Mark it seems is going to die, and Anna has no way of helping him. Nor is she too easy on herself, as the more time she spends in her dream world, the more her physical body suffers, slipping into fever and delirium to the point where she no longer has to dream in order to contact Mark in the forbidding house!

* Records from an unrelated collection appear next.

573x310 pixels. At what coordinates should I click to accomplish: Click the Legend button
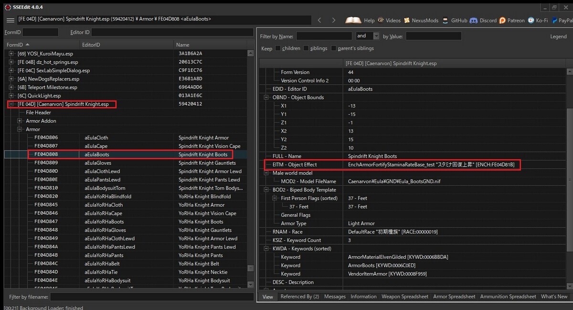558,36
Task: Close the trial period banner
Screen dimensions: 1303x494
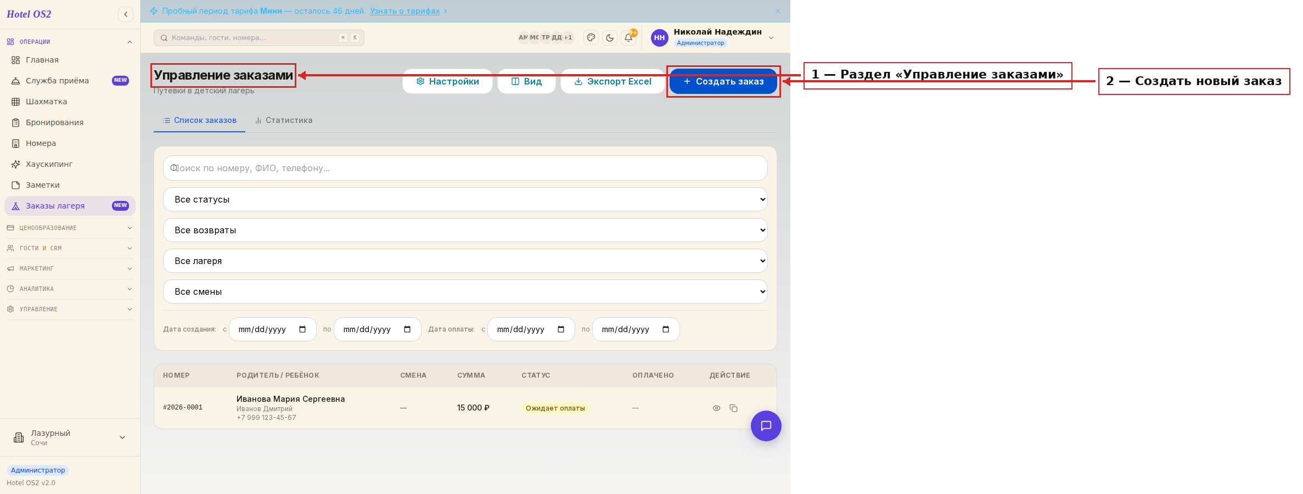Action: (777, 11)
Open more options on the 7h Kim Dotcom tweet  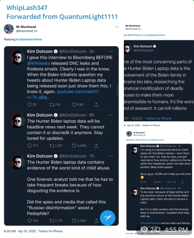110,156
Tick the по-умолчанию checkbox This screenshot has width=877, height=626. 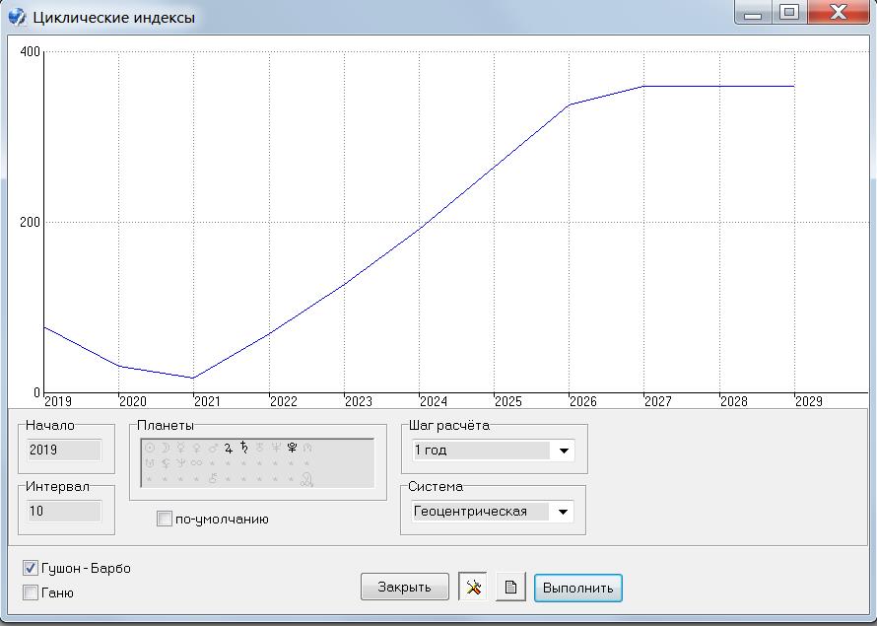(165, 520)
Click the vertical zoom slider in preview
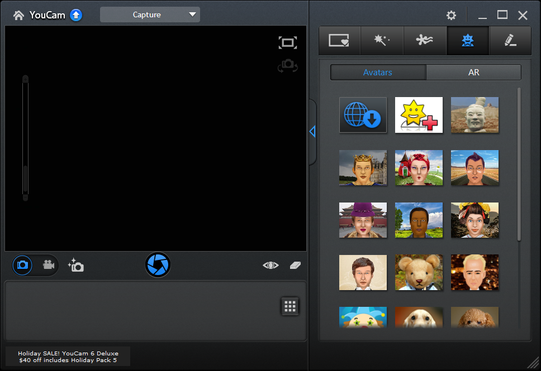 25,138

Although his filmography is wildly uneven, Bernard Rose is an uncommonly gifted moviemaker. That’s fully evident in PAPERHOUSE, which has a smooth, confident flow and uniformly solid performances. The American Glenne Headly, speaking with a convincing British accent, is quite good as the lead character’s mother, and Charlotte Burke extremely winning as the winsome Anna. The latter is not the type of wide-eyed innocent favored by Hollywood, but a conflicted young woman who’s often bratty and self-centered–in other words, a girl who could have been snatched directly out of the real world.

Rose also demonstrates evident skill in his presentation of Anna’s dream world, done with an unshowy surrealism and a subtly unnerving aura of creeping menace. The film is mercifully free of gratuitous gore or cheap scares, and concludes with an exhilarating epic flourish that remains virtually unique in modern genre cinema.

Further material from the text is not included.